In any case, there are some misconceptions in your understanding of nuclear moments. First of all, both protons and neutrons have spin, and both can contribute to the nuclear magnetic moment. But if the nucleus has an even number of protons and an even number of neutrons, then the magnetic moment is zero. If there is an odd number or protons or neutrons you only need to find the value of I for the outermost nucleon in the shell model. Only a handful of naturally occurring elements have an odd number of both neutrons and protons, and the calculation becomes very complicated for these nuclei.

Then you use the relation between angular momentum and magnetic moment for a nucleon: $$\mu_{nucl} = \frac{e}{2m_p}gI$$

This is used whether the unpaired nucleon is a proton or a neutron. The only difference in the two cases is the value of g, which is 5.59 for a proton and -3.83.

Last edited: May 30, 2008
15. May 31, 2008

### abdul-pablo

I thought that nuetron does not contribute to magnetic moment due to lack of charge, not spin. I did not know the formula for magnetic moment of nucleons. I guess that it may be somehow similar to the previous formulas, where the elementary charge of an electron apears.

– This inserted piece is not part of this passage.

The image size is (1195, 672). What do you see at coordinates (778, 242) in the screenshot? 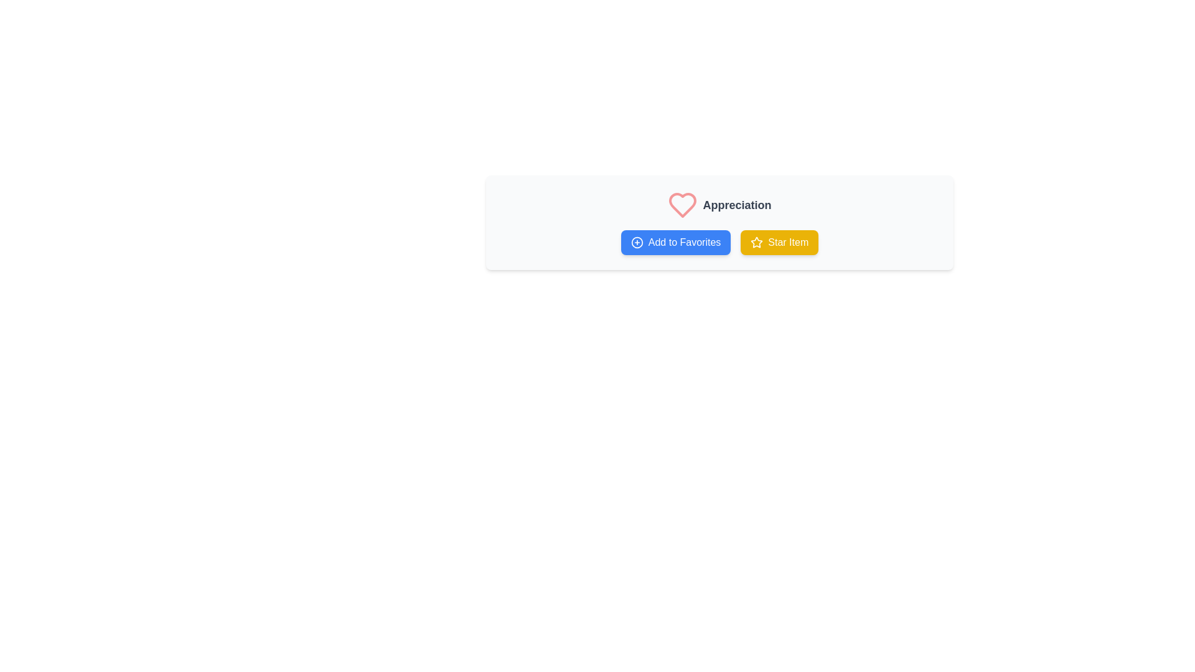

I suppose that it is obligatory to aquire knowledge about calculation of nuclear magnetic moment in my course, because it goes too deep into the topic (considering that it is not the major course at my studies). Nevertheless I've got also sort of will to know how the world looks like and to develope myself in terms of subject which is interesting to me. (generally entire physics).

I understand that I in given formula is the angular momentum of the outermost nucleon.